**EXERCISE DETAILS**
Give the lines again exactly as they appear, beginning at the one with "At what coordinates should I click to accomplish: Click" and ending at the last line of the records.

◆ ◆ ◆ ◆

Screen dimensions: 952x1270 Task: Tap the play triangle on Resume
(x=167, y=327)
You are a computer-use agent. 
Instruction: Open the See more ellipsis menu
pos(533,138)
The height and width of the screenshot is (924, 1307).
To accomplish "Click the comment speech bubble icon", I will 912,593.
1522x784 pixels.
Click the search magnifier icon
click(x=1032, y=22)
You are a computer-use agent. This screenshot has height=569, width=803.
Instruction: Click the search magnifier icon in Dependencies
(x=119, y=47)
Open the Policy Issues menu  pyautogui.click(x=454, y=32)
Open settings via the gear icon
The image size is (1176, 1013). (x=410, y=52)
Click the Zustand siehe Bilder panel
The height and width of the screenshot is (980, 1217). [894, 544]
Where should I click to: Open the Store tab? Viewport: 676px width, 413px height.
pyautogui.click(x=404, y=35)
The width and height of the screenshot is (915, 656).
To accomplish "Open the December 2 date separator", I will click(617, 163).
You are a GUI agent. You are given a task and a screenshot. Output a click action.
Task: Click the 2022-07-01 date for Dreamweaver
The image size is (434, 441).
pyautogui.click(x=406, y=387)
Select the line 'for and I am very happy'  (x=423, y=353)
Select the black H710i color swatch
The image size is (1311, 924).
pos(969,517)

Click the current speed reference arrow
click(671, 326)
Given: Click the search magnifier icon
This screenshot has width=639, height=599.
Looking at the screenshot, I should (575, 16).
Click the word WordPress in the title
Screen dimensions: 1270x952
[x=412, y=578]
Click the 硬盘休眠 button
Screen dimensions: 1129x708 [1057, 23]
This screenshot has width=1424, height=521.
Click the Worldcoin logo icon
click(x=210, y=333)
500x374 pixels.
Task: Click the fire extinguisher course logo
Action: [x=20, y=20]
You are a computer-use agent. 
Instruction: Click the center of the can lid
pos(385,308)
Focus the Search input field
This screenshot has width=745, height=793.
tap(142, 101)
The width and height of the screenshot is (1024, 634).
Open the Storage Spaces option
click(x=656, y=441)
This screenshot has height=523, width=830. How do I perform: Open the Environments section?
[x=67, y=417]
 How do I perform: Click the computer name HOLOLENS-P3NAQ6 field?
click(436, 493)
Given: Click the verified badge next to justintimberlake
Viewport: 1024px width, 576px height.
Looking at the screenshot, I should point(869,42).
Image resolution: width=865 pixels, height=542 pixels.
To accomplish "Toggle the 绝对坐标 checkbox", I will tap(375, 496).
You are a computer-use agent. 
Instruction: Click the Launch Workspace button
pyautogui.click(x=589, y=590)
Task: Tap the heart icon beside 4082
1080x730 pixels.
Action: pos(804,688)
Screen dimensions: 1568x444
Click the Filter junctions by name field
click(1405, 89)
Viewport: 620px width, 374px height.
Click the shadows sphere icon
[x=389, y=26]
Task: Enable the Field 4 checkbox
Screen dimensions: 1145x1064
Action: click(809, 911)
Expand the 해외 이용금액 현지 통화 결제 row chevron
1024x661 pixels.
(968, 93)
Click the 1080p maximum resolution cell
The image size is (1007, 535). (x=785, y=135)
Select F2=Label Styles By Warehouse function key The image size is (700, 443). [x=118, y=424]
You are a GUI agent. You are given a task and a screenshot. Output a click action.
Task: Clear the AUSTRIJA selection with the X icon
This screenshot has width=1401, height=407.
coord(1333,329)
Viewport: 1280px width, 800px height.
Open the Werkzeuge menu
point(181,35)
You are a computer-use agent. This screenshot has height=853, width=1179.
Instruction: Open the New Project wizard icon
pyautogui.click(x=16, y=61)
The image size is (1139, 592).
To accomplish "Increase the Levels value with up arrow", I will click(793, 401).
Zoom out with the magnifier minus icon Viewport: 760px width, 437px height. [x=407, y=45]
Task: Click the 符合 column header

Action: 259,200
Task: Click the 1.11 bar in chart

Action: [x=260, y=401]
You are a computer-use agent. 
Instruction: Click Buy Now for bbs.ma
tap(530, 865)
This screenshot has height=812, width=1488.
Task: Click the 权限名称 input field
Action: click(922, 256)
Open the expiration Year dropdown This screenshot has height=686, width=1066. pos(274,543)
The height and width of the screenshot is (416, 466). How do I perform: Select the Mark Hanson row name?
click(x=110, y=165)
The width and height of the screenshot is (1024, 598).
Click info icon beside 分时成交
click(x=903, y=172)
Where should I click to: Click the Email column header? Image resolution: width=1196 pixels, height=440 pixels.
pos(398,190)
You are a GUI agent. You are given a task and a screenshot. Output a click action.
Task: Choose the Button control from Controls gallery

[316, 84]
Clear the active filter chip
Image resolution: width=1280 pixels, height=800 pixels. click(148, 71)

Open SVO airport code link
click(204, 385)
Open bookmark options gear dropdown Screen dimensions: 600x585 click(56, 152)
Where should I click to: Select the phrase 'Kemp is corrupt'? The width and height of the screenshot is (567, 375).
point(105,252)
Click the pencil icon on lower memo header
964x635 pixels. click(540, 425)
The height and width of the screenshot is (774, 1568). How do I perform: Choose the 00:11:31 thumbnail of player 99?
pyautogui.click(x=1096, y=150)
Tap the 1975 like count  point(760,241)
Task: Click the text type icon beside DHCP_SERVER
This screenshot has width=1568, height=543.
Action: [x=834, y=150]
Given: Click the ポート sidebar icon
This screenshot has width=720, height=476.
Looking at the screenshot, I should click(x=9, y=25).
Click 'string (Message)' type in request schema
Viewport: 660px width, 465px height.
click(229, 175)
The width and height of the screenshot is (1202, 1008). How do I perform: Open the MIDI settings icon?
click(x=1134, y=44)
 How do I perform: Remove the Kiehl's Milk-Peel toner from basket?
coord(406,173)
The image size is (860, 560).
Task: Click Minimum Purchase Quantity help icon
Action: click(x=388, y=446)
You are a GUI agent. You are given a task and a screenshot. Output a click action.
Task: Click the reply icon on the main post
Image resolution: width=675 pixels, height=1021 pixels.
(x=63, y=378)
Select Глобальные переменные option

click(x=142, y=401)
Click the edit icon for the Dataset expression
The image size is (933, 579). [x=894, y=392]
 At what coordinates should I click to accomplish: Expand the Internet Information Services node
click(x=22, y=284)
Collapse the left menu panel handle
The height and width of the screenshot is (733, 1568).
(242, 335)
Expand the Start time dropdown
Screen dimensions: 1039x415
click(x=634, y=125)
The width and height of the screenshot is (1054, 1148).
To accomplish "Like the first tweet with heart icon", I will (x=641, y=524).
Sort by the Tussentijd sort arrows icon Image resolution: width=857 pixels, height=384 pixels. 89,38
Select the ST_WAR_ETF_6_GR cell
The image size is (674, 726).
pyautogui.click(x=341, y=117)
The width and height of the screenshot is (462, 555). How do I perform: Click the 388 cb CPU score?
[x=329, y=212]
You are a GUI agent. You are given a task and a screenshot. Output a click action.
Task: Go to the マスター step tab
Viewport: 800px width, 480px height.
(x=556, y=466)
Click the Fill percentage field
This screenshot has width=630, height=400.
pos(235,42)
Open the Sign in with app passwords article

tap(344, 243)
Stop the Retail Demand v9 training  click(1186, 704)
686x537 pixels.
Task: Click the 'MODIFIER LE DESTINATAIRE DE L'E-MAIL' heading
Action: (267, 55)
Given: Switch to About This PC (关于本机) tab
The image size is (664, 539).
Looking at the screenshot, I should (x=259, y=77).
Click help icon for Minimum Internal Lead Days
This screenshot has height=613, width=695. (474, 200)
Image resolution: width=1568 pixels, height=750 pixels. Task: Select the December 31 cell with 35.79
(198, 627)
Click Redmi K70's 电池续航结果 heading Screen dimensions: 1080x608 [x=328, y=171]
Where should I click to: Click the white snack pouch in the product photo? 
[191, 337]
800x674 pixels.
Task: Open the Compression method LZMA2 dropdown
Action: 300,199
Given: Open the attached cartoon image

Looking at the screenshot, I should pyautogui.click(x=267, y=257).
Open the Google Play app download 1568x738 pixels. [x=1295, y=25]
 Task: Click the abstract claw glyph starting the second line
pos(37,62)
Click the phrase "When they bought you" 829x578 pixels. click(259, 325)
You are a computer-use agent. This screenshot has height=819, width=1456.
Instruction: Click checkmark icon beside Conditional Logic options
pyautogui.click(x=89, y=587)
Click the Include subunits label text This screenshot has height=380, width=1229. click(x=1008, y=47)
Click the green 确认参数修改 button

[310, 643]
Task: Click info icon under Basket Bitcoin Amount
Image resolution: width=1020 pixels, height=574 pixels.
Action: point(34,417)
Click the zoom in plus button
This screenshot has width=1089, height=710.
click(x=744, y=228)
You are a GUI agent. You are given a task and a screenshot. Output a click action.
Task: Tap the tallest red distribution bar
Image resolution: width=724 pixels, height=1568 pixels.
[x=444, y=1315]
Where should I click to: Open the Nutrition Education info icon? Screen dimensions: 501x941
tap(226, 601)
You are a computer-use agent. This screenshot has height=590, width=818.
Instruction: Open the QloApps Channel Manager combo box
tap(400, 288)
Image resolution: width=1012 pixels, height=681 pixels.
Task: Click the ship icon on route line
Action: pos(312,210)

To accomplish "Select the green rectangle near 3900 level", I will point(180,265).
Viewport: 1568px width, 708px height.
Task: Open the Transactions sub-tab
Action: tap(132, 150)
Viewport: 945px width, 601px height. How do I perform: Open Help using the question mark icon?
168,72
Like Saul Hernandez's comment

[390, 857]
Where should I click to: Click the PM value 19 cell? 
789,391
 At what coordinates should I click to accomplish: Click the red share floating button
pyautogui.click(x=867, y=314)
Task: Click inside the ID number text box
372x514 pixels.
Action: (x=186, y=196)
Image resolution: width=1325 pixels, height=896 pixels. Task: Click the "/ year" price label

◆ ◆ ◆ ◆

**ANSWER BOX**
 At what coordinates should I click to accomplish: Click the red share floating button
pyautogui.click(x=867, y=314)
Task: Click inside the ID number text box
372x514 pixels.
Action: (x=186, y=196)
Image resolution: width=1325 pixels, height=896 pixels. Task: Click the "/ year" price label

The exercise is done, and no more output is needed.